返しと返しの合間を縫い、明るく大きな声とともに優磨が入ってきた。掃除だったのか今日はやけに遅めだ。いつもと違うのは彼の後ろに3人の同級生と思われる人たちが続いてきたことだ。女子生徒が二人に男子生徒が一人。いずれも楽しそうに入ってきたところを見ると、見学者だろうか。

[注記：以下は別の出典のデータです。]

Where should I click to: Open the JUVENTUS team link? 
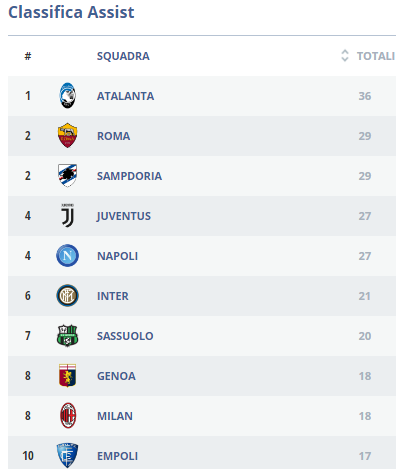(x=124, y=216)
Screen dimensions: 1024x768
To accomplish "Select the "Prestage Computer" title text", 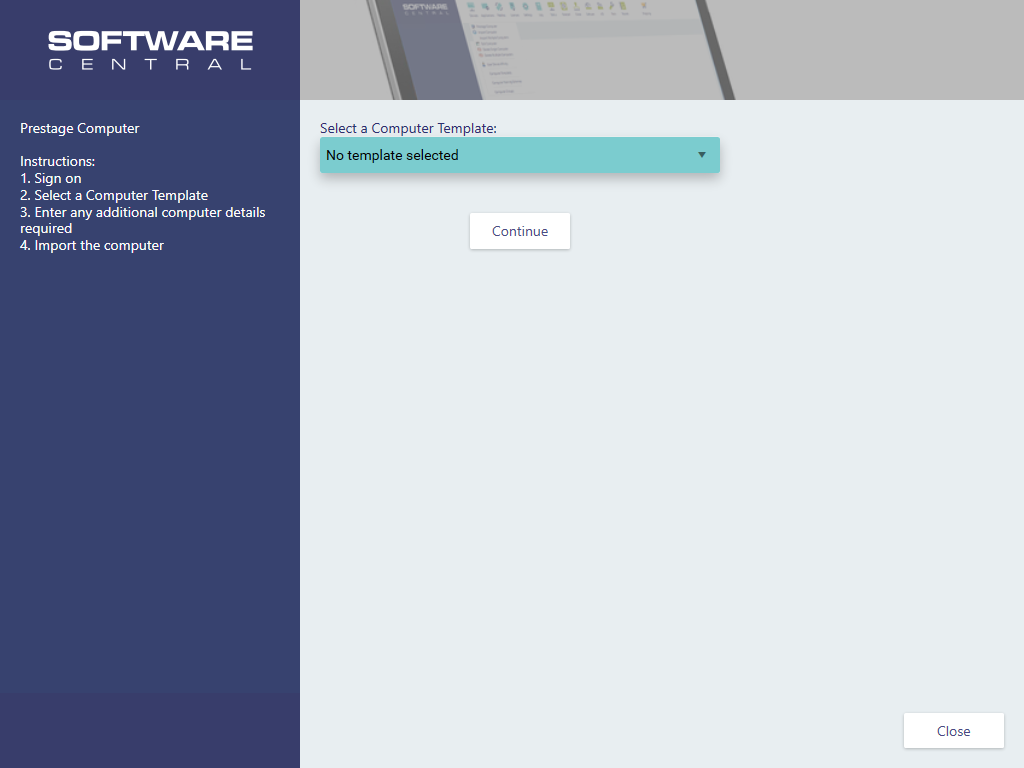I will (x=80, y=128).
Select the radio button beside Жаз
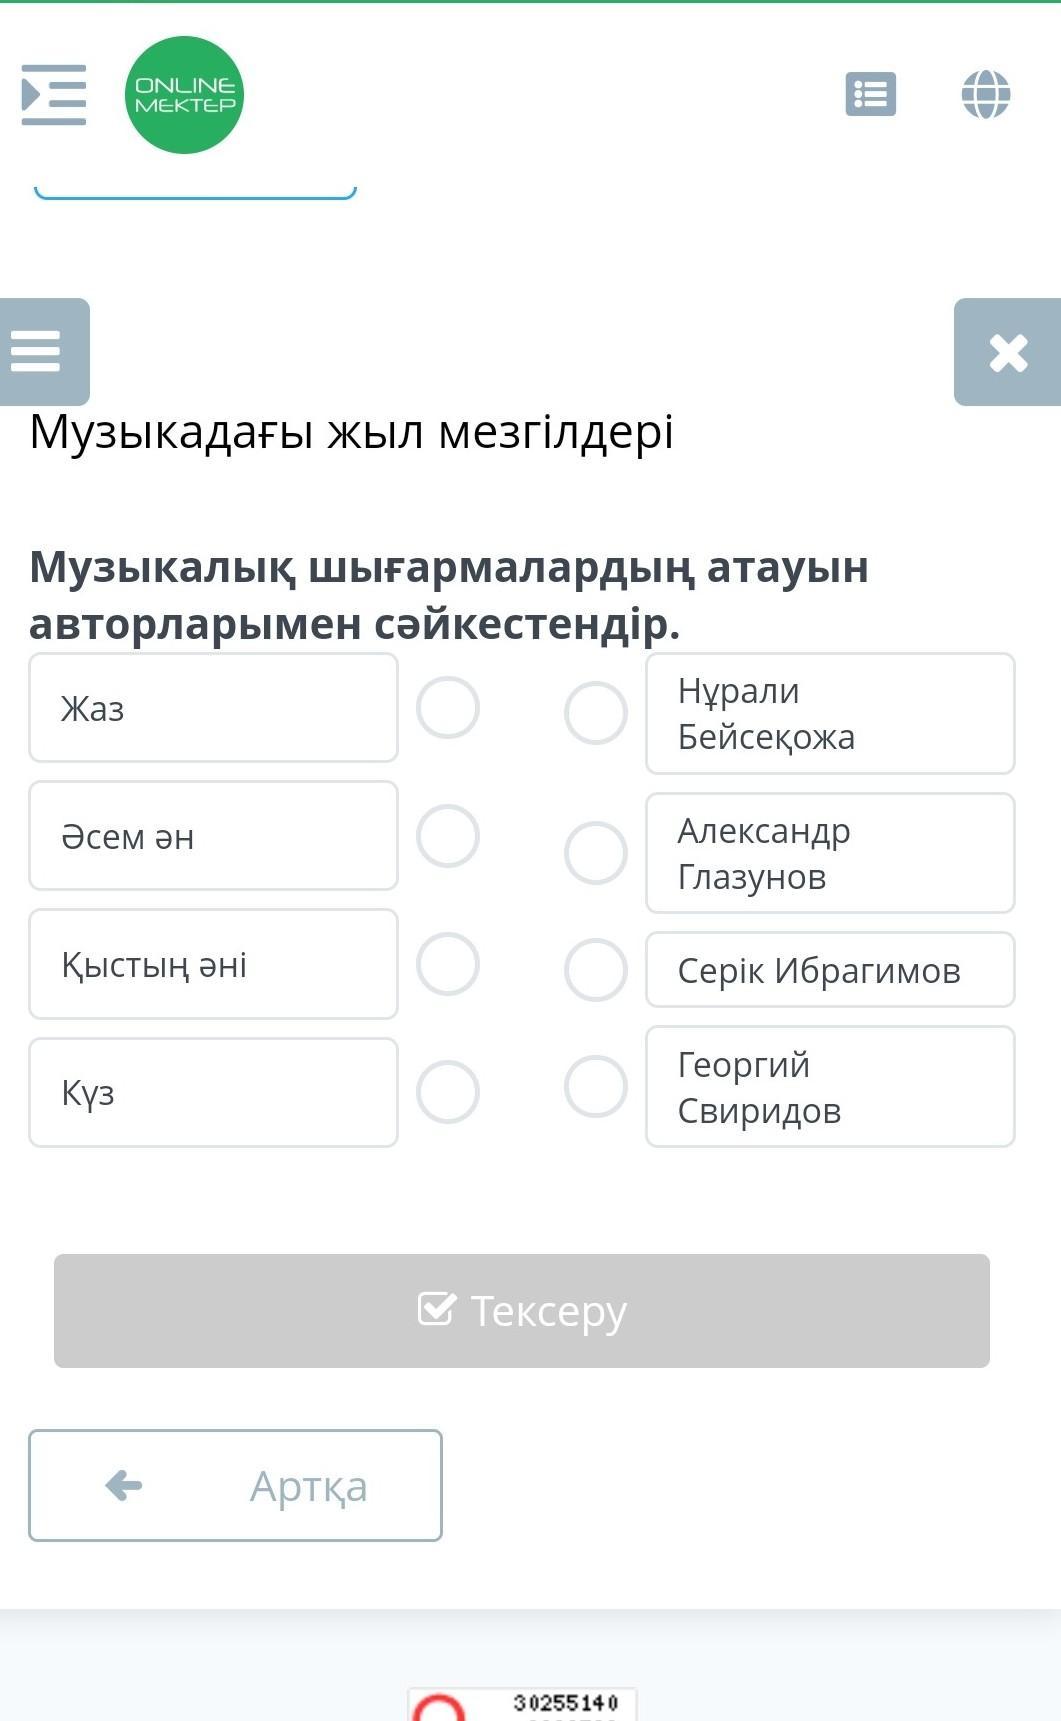 [x=448, y=708]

「あ、そうだ、今演劇部部員不足になりそうだからさ……」

俺の胸に一つの会話が去来し、次の瞬間すべてを思いだした。優磨はちゃんと覚えていてくれたのだ。

「誰か、椅子用意してもらえる? 」

咄嗟の健太先輩の言葉で我に返った。佳穂先輩が反応する。あまりに急激な出来事に部室は混乱の渦の中にある。にも関わらず、みんなの顔はどこか晴れやかだ。久しぶりの見学者とあって士気も上がる。 

 普段なら嬉しいはずだし、実際嬉しいのだ。しかし、嬉しさの反面、俺の胸の中に何かモヤモヤとした重い感情が広がった。それは煙のごとくどこまでも広がり続ける。一人の人間の感傷など歯牙にもかけず、日々は、時間は進んでいく。